Gideon put the bone down and leaned both hands on the table. “I rest my case.”
Clapper nodded slowly and sat down in the other chair, thinking it over, patting his breast pocket in search of the cigarette pack that he’d left in his office, but not bothering to get up to get it. “But what of the squatting facets? Where do they come in?”
“Well, I was wrong there too-”
“They’re not squatting facets?”
“No, they are squatting facets, but they probably didn’t come from squatting. Remember, what causes them isn’t necessarily squatting as we generally picture it. Specifically, you get them from repeated dorsiflexion of the foot.” Again, he illustrated as he had the day before, placing his hand palm-down on the table, then bending it sharply upward. “And-think about it for a moment-climbing up and down a ladder, especially with a heavy bag on your back, would involve a whole lot of highly stressful dorsiflexion.”
He, too, sat down. “It all fits, Mike.”
“Yes, it does. It’s also all circumstantial.”
“Well, naturally. I can’t positively ID this guy-not so far, anyway-but what would you say the odds are of finding a dismembered fruit picker buried on a beach on St. Mary’s?”
“Well, now, maybe not so poor as you think. There’s a lot of agriculture here. A lot of farms.”
“Yes, but what are the crops?”
“The crops? Ah, well, mm…”
“Flowers, bulbs, and potatoes,” Robb called as he hung up the phone. “And then they harvest kelp, too.”
“There you are,” Gideon said. “Unless they grow their potatoes on trees here, he’s not a local.”
“I take your point,” Clapper said with a smile as the phone rang again and Robb picked it up. “All right, this deserves some looking into. I believe I’ll start by seeing what there is to be learned about Mr. Villarreal’s supposed demise in the wilds of Montana.”
“Alaska,” Gideon said.
Robb held out the telephone. “Sarge, it’s for you.”
“Take it for me, lad.”
“No, he wants you. Sounds serious. Something’s up.”

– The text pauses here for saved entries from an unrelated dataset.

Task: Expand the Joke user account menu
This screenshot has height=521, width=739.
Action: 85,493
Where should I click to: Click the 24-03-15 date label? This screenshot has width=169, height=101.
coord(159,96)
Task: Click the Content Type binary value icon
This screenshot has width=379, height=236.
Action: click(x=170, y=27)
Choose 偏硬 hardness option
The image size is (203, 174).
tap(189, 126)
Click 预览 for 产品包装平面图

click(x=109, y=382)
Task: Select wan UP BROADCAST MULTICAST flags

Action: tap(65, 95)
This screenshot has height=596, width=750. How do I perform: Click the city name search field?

“All right, all right, I’ll take it at my desk.” Clapper slapped his thick, corduroyed thighs and thoughtfully stood up. “Very interesting, Gideon. Back in a tick.”
A minute later-Gideon hadn’t gotten around to getting out of the chair yet-Clapper came barging out of his office and into the corridor, but it was a different Clapper, far more akin to the coarse, rough character Gideon had met the other day. “I’ll need you, Kyle! Let’s get going!”

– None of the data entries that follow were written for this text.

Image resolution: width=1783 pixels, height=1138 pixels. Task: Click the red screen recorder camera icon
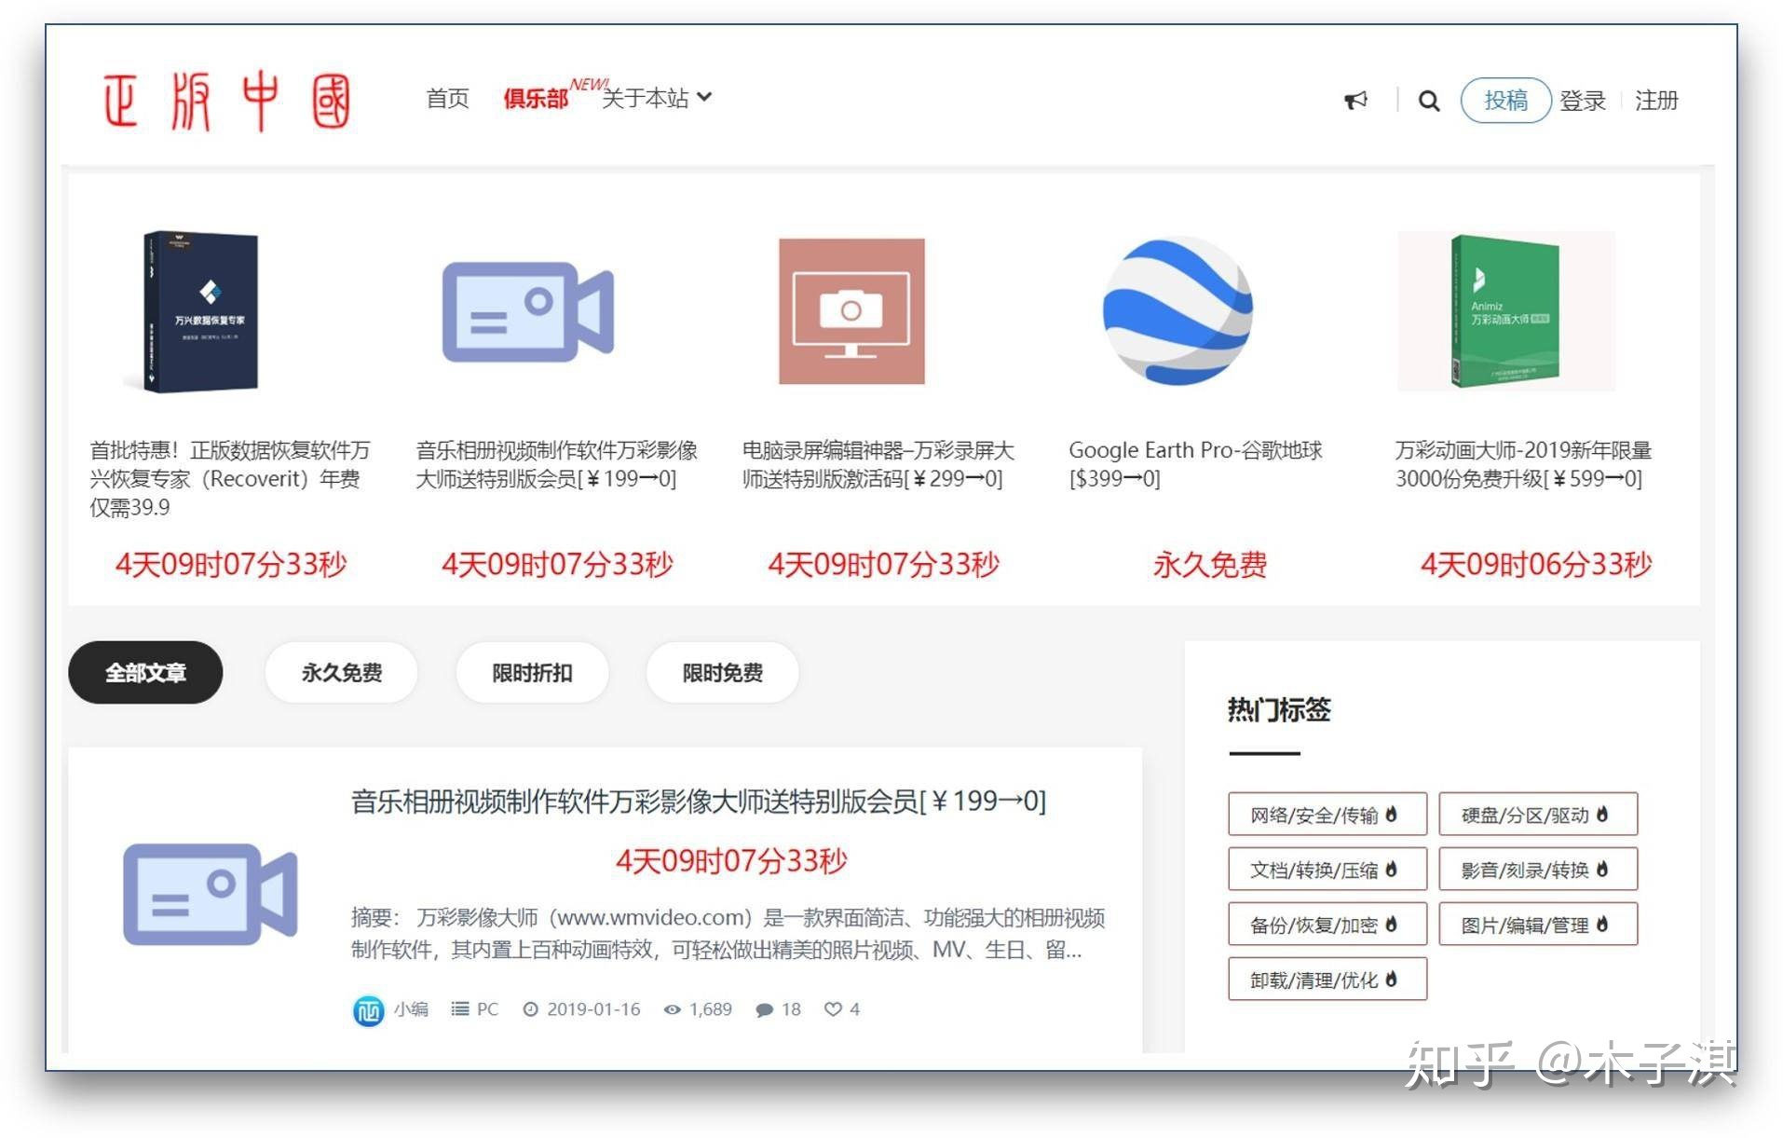[x=851, y=310]
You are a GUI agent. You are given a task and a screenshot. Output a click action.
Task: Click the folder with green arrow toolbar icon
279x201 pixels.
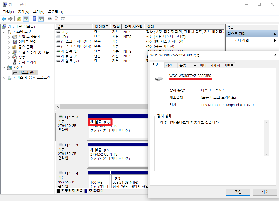(x=19, y=19)
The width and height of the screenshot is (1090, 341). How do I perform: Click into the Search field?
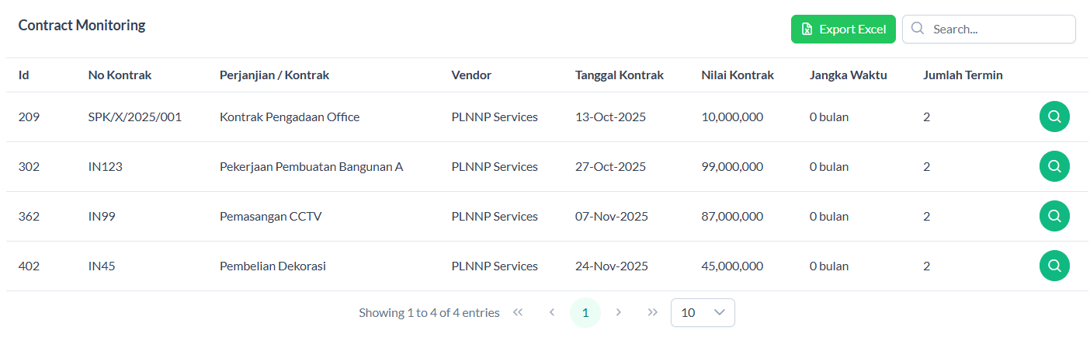999,30
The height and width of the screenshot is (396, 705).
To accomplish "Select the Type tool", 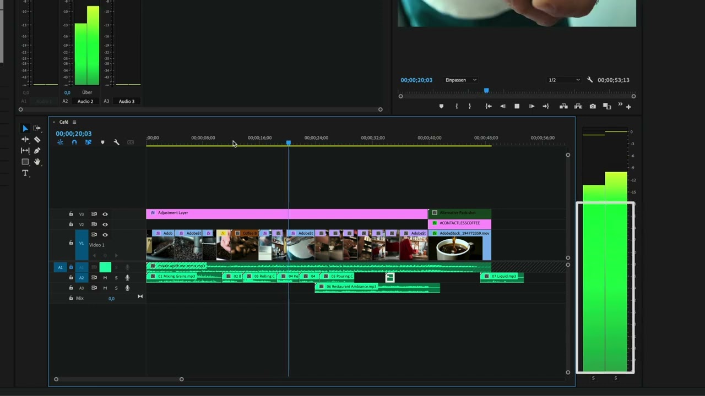I will pyautogui.click(x=25, y=173).
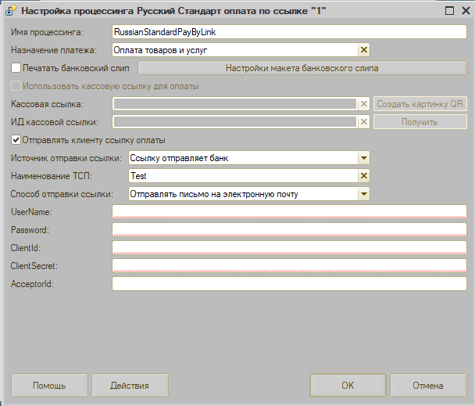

Robb was on the telephone with another caller. He put his hand over the mouthpiece. “It’s not quite ten, Sarge. The office is still open.”
“You’ve done enough bloody nursemaiding for one day,” Clapper shot back. “The office is closed. Switch the telephones to the service, let Anna do something useful. Pack it in. Now!”
“Straightaway, sir,” Robb said, practically jumping out of his chair. He uncovered the mouthpiece. “I’m sorry, miss, we’ll have to ring you back on that.”
“What’s up, Mike?” Gideon asked.
“Not your concern,” Clapper snapped without turning around to look at him.
Robb paused at the table that held the two different kinds of headgear. “Which hat, sir?”
“Screw the effing hats,” Clapper snarled, striding toward the front and roughly motioning for Robb to follow. At the door he turned back to Gideon with a parting growl. “If you go out, make sure you pull the effing door good and shut after you.”
Gideon, deciding that further conversation with Clapper at this point was not in his best interest, silently watched them go.
On a guess, he thought, I’d say that call was from Exeter.
But in fact the call had come from Star Castle, and the man who had made it stood waiting for them in the fog, at the base of the age-worn stone staircase, hands delicately folded in front of his discreet little paunch, as Robb pulled the van up in the grassy parking area at the entrance to the castle.
“I am Mr. Kozlov’s majordomo,” the pasty, dark-suited man with the pencil mustache said. “My name is Mr. Moreton. You’ve come about the unfortunate deceased gentleman. You’ll want to see Mr. Kozlov. I’ll take you to him.” He turned to precede them up the stone steps. “If you’ll be so good as to follow me.”
“No, we don’t want to see Mr. Kozlov, we want to see the unfortunate deceased gentleman,” Clapper said.
A very slight lift of his eyebrows showed that Mr. Moreton considered this a contravention of etiquette, but he acceded without dissent. “Certainly.” He continued majestically up the steps before them.
They followed him across a short stone bridge that crossed a dry moat, then under the “ER 1593” carved into the great lintel, and through the castle wall onto the grounds. Robb, if Clapper remembered correctly, had toured the place not long before, when it was open to the public as part of some anniversary having to do with the accession of Charles II-or was it the execution of Charles I?-but it was the first time Clapper had been inside. Yet it was Robb who looked with curiosity at the historic walls around them. Clapper didn’t go in much for history.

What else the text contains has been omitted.